An IDC survey of line of business managers (“Services & Software Leading Indicators”) reveals their concern about IT support reliability for business-critical systems. Customers complain because the ATM is down; the terminal at the retail store is offline; they can’t book a flight online; and/or worse, doctors cannot access patient files. Yet, the IT Directors can prove that the server was up 99.999% of the time.
So what's causing the downtime? How do you determine the “weakest link” of the myriad factors impacting the continuous availability of your entire end-to-end IT infrastructure?
![Stratus Technologies [logo]](http://www.stratus.com/images/logo-on-white.jpg)

Nick D. There's no "weakest link". The issues change so frequently that it is virtually impossible to determine what is going to go wrong unless you have some type of performance monitoring tools. The best option we've used is to monitor the applications, database, and network and then responding as quickly as possible to reduce the downtime. How do you prevent downtime vs. minimize it?

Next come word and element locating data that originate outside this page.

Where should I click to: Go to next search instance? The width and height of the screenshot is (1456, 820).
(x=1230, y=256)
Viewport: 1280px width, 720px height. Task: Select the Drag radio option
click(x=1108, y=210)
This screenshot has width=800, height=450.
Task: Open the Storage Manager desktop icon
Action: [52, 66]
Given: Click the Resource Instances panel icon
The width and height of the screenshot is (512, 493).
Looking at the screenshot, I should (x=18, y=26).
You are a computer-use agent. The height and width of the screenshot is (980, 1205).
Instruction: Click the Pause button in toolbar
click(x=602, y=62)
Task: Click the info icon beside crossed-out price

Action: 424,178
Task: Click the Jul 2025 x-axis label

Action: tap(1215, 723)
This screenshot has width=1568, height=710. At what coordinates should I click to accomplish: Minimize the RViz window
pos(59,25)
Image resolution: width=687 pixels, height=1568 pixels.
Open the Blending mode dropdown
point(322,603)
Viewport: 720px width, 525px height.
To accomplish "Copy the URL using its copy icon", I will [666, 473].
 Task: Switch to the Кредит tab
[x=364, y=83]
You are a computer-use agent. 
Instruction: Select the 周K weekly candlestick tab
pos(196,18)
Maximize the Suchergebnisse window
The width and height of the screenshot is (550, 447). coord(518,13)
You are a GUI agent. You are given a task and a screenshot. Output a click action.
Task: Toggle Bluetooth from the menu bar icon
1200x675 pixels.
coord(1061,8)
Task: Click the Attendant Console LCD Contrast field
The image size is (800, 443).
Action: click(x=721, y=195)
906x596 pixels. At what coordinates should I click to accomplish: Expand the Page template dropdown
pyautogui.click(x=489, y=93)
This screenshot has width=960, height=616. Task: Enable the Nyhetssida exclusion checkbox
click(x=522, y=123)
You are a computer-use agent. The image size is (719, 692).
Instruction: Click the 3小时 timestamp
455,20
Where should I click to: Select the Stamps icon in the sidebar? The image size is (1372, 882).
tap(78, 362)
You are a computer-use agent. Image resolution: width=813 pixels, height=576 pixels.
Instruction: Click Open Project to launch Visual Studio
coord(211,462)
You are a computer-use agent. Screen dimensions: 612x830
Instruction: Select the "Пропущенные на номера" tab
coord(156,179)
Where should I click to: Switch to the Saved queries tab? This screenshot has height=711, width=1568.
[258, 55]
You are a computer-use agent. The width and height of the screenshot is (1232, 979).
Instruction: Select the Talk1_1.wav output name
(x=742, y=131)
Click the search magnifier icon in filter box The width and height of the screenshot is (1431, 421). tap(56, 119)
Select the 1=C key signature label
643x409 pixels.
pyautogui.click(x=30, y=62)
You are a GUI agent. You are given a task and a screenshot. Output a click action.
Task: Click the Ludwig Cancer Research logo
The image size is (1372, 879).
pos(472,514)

There are so many components to the problem it practically requires a PhD to determine the cause of the downtime! We start by considering the firewall and router availability levels; if they look good, then assuming the application travels through a WAN or LAN, we factor in the SLA from the Telecom provider (typically they won’t go above 99% which means 44 hours of downtime a year). Next, we have to include our application availability and the data feeds from the database they access and that’s how you derive “unplanned” downtime. Of course, we can’t forget about the “planned” downtime due to change management, system maintenance, etc. When you add everything up we could be looking at 98% availability or 175 hours of downtime per year!